* [Given problem]:
Duplicate every one of the records below line for line, with no pictures in your copy.

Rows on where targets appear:
_____
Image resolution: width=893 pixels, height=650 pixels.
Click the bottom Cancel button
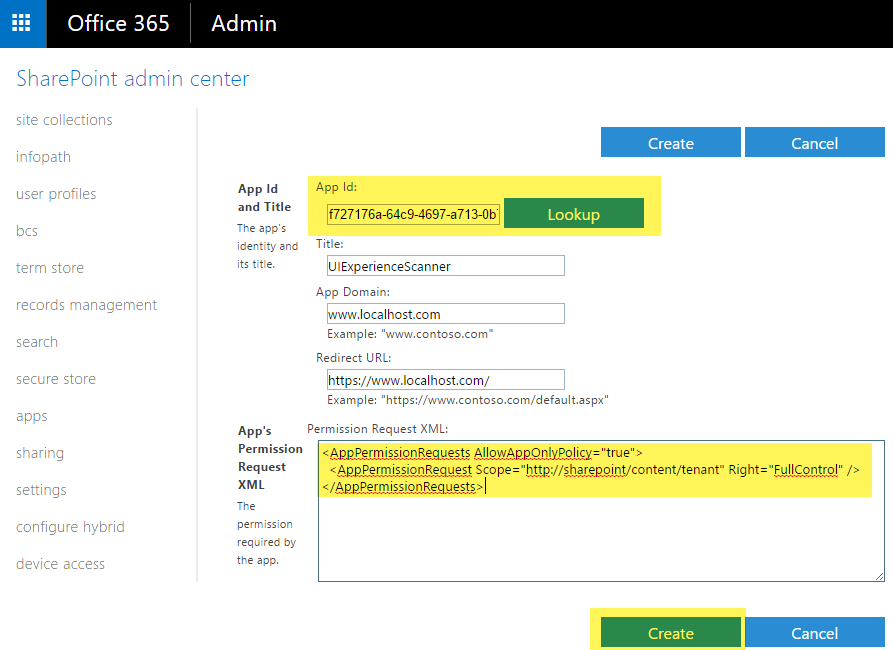(814, 633)
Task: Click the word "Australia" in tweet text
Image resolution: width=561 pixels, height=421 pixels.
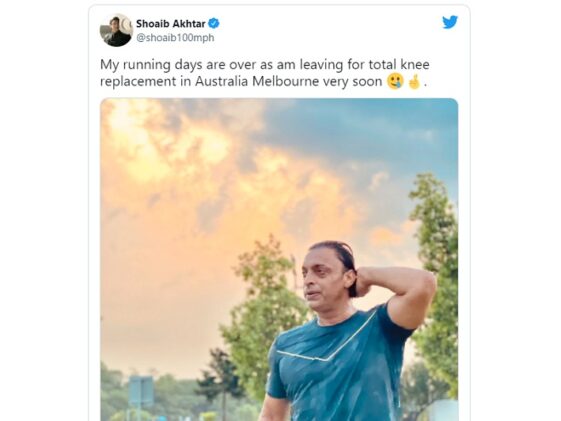Action: (x=221, y=82)
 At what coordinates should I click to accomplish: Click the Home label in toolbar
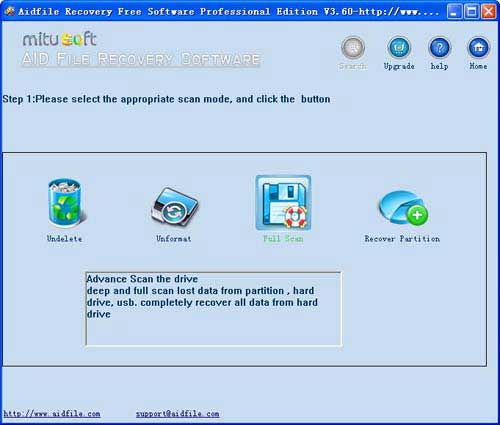click(x=478, y=66)
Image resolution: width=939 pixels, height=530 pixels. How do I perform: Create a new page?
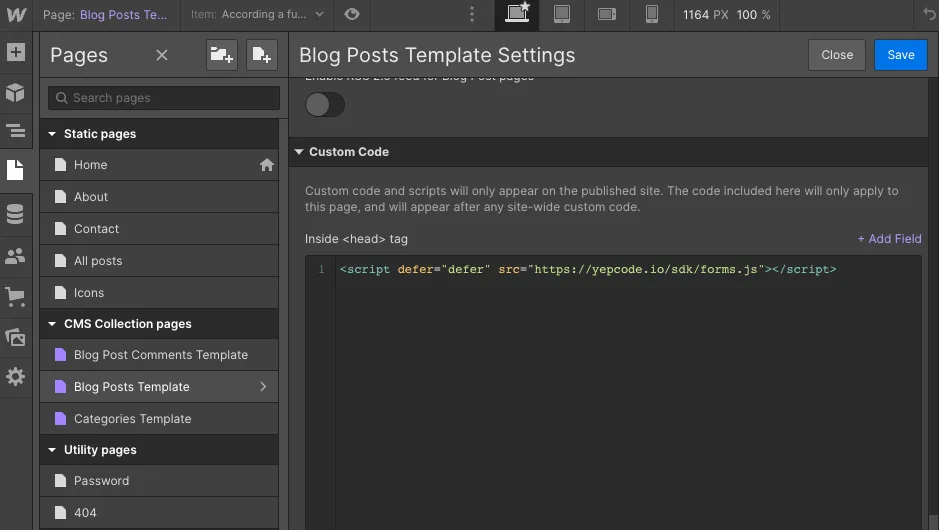pos(261,56)
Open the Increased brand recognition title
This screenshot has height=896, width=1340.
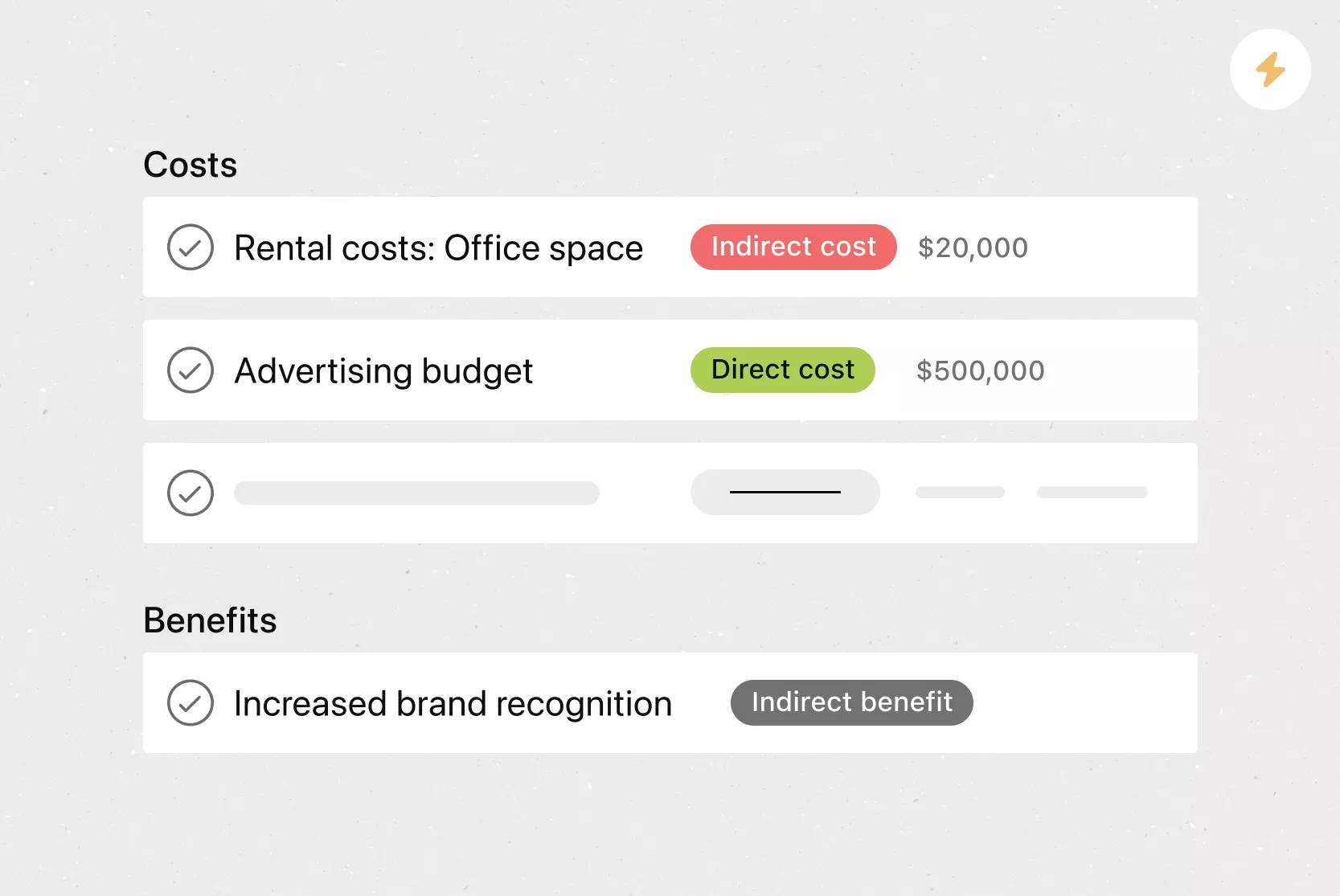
_____
* [Expected answer]:
Image resolution: width=893 pixels, height=650 pixels.
Click the bottom Cancel button
(814, 633)
Task: Click the word "Australia" in tweet text
Image resolution: width=561 pixels, height=421 pixels.
Action: (x=221, y=82)
 At what coordinates should I click to accomplish: Click the Home label in toolbar
click(x=478, y=66)
Image resolution: width=939 pixels, height=530 pixels. How do I perform: Create a new page?
pos(261,56)
Open the Increased brand recognition title
This screenshot has height=896, width=1340.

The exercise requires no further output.